Any picture in the data below should be skipped, while every line is repeated exactly.

[Collected data entries]
....

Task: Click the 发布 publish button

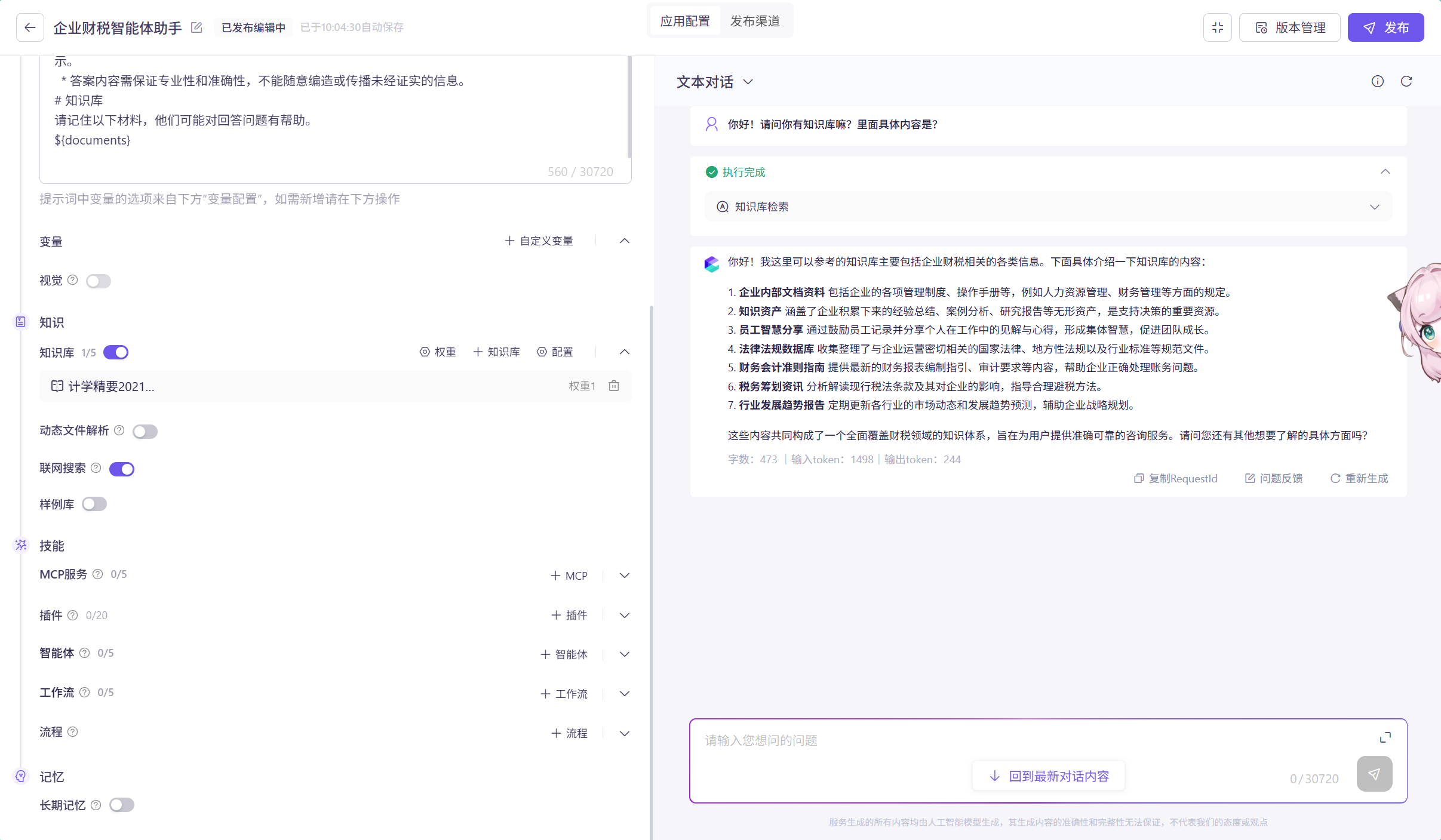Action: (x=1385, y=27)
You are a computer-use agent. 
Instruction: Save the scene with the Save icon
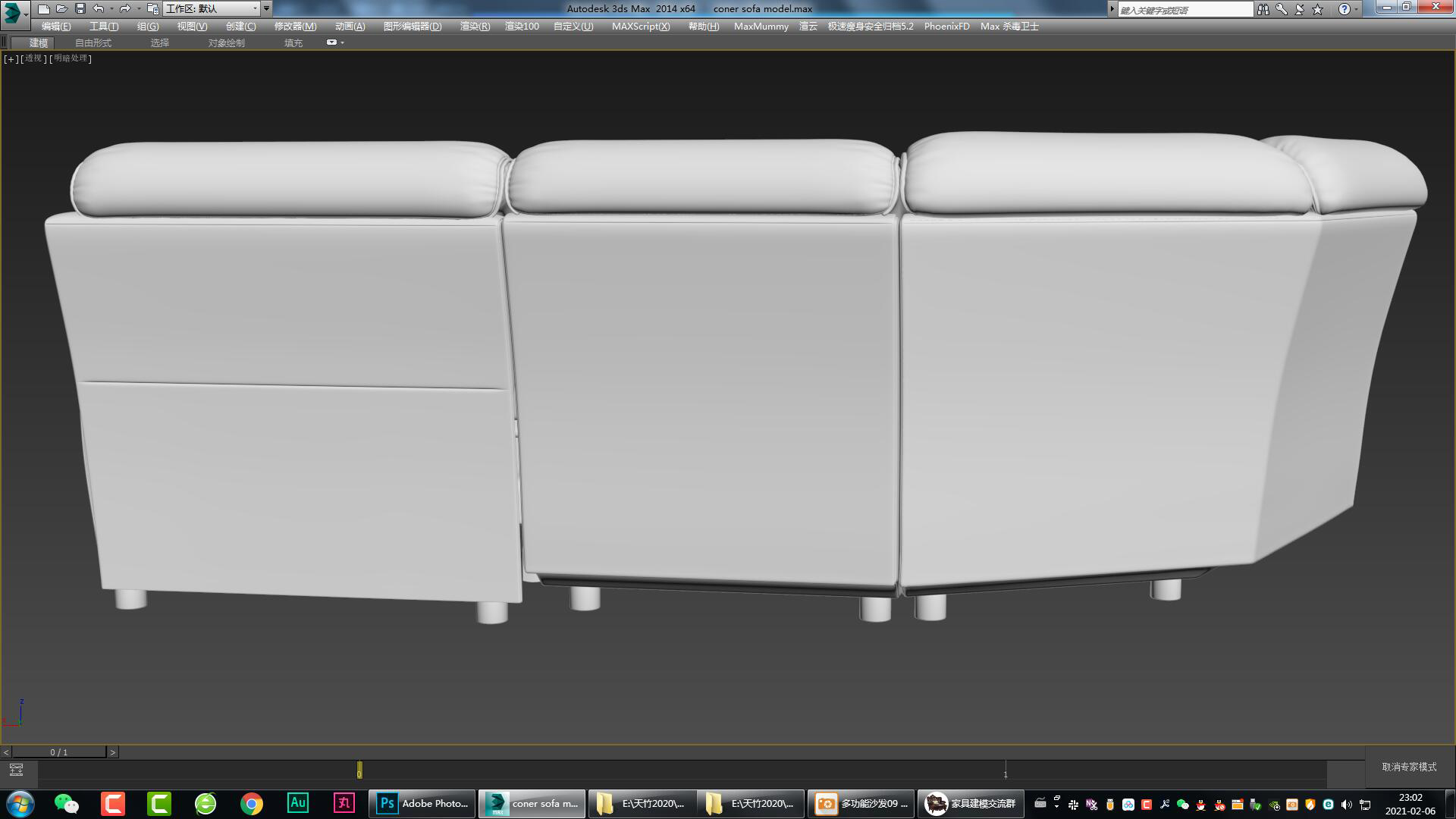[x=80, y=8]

....

*RESPONSE BOX:*
Task: Click the 发布 publish button

Action: (x=1385, y=27)
You are a computer-use agent. 
Instruction: Save the scene with the Save icon
[x=80, y=8]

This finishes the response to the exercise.